Direction
Turn the lines of the records from the one containing "You are a computer-use agent. The" through the one containing "pyautogui.click(x=415, y=15)", both ends included, into a numbered list, leaving out any blank lines.

Raw records
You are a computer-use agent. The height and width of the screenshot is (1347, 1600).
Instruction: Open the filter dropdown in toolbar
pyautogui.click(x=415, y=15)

* * *

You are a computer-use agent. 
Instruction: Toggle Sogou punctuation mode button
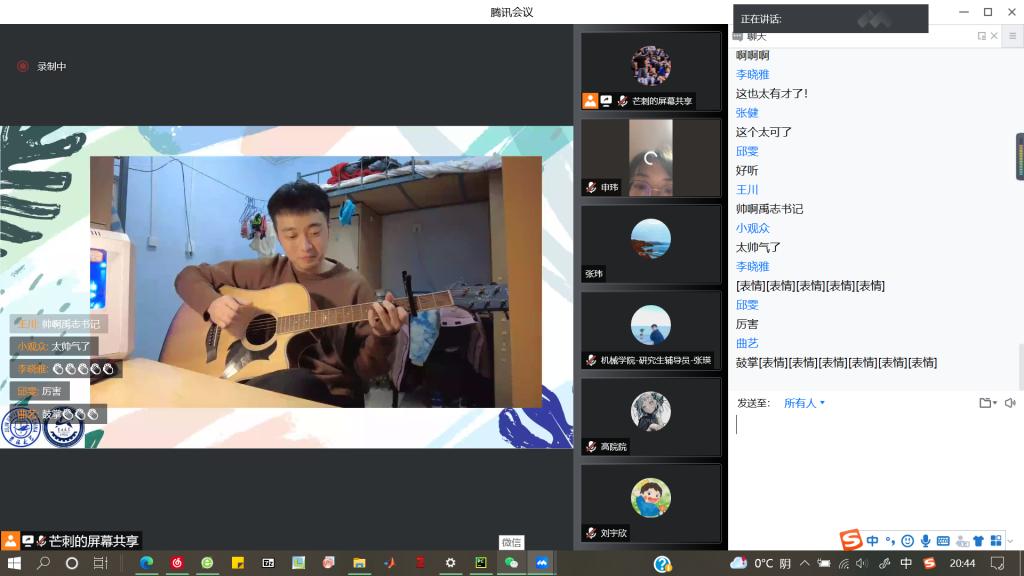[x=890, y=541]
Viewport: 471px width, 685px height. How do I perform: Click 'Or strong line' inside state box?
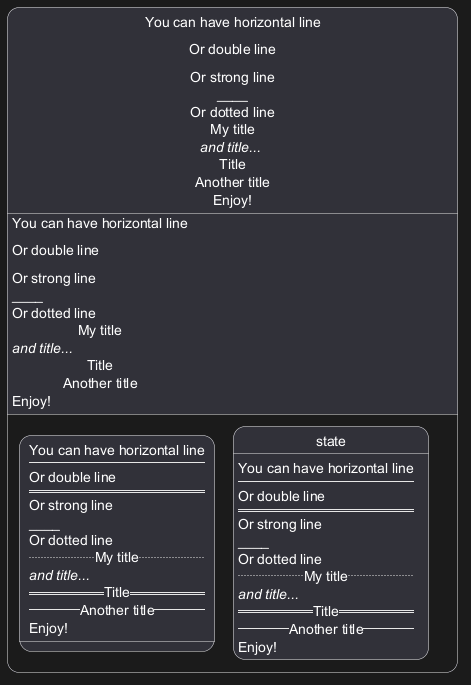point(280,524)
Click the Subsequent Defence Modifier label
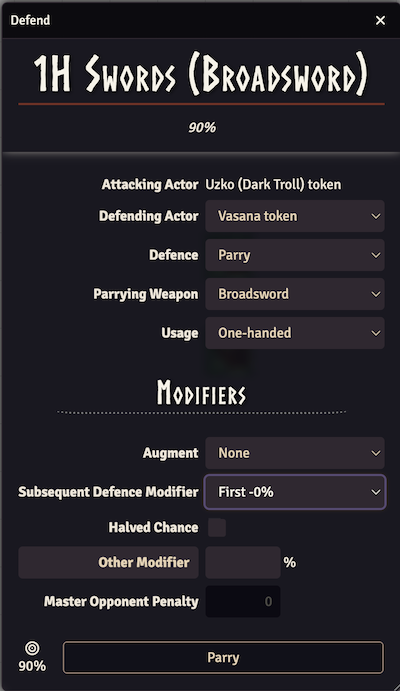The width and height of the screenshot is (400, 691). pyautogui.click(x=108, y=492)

...

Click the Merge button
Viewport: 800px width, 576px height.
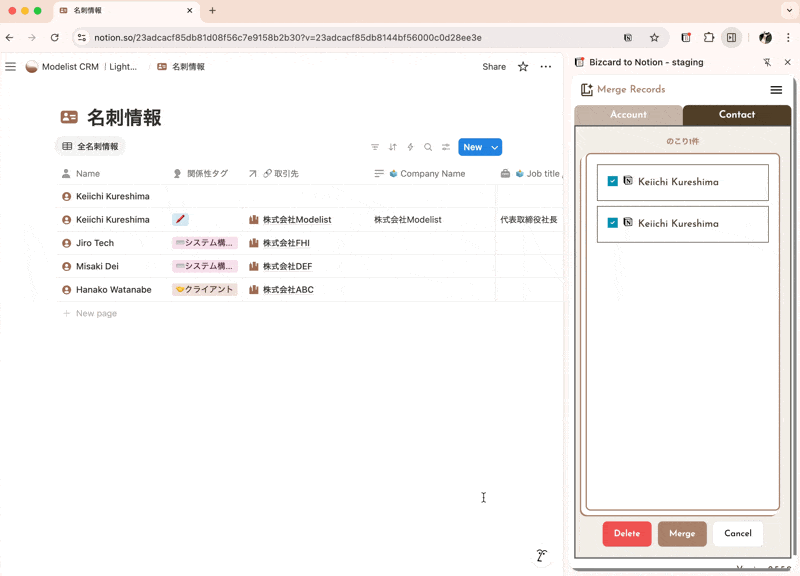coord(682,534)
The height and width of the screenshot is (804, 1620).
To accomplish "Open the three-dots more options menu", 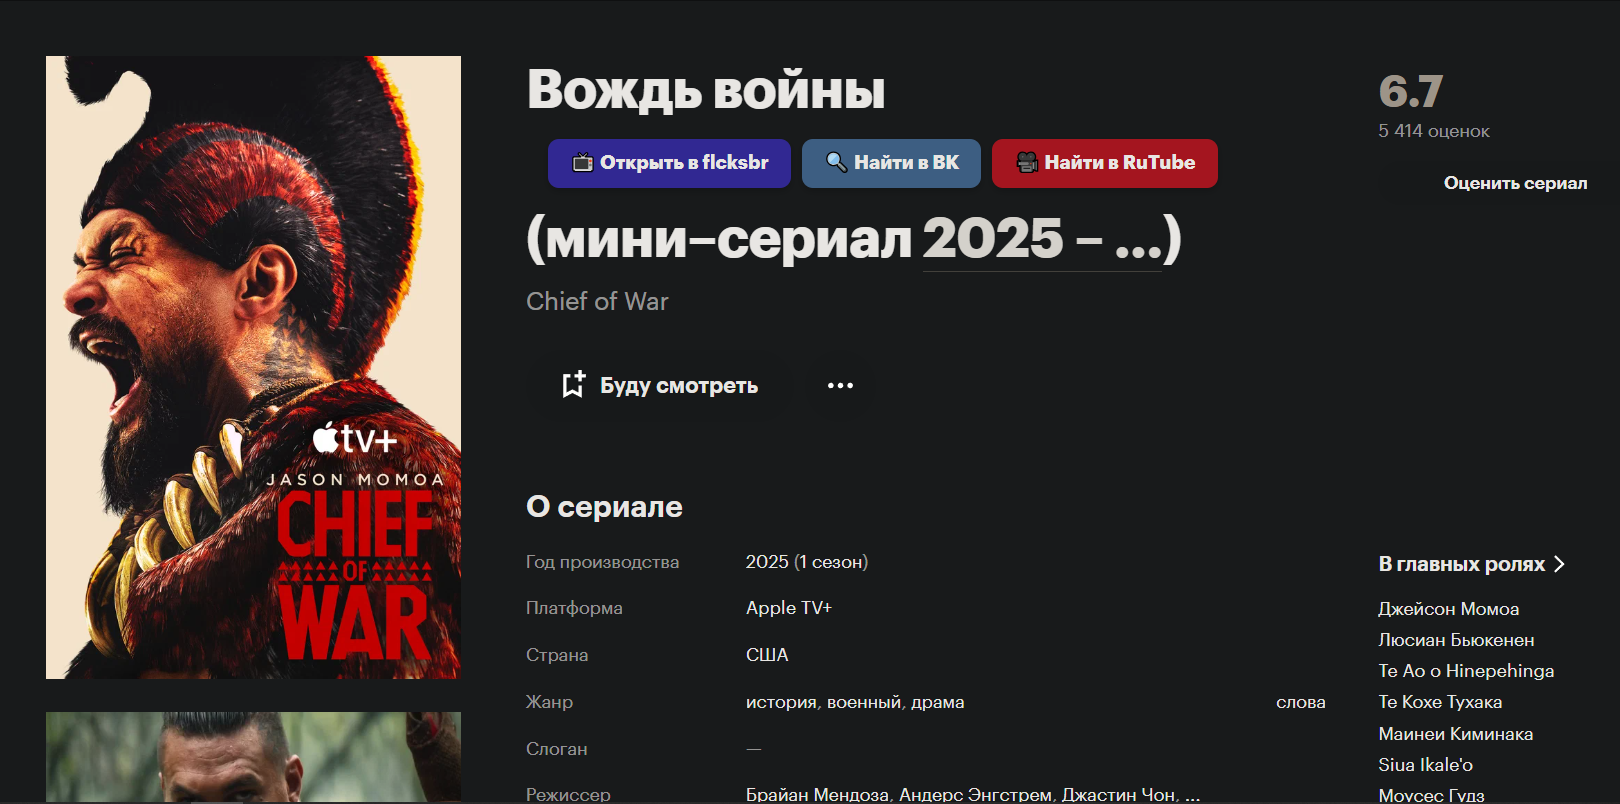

Solution to the exercise
1. You are a computer-use agent. The height and width of the screenshot is (1347, 1600).
2. Instruction: Open the filter dropdown in toolbar
3. pyautogui.click(x=415, y=15)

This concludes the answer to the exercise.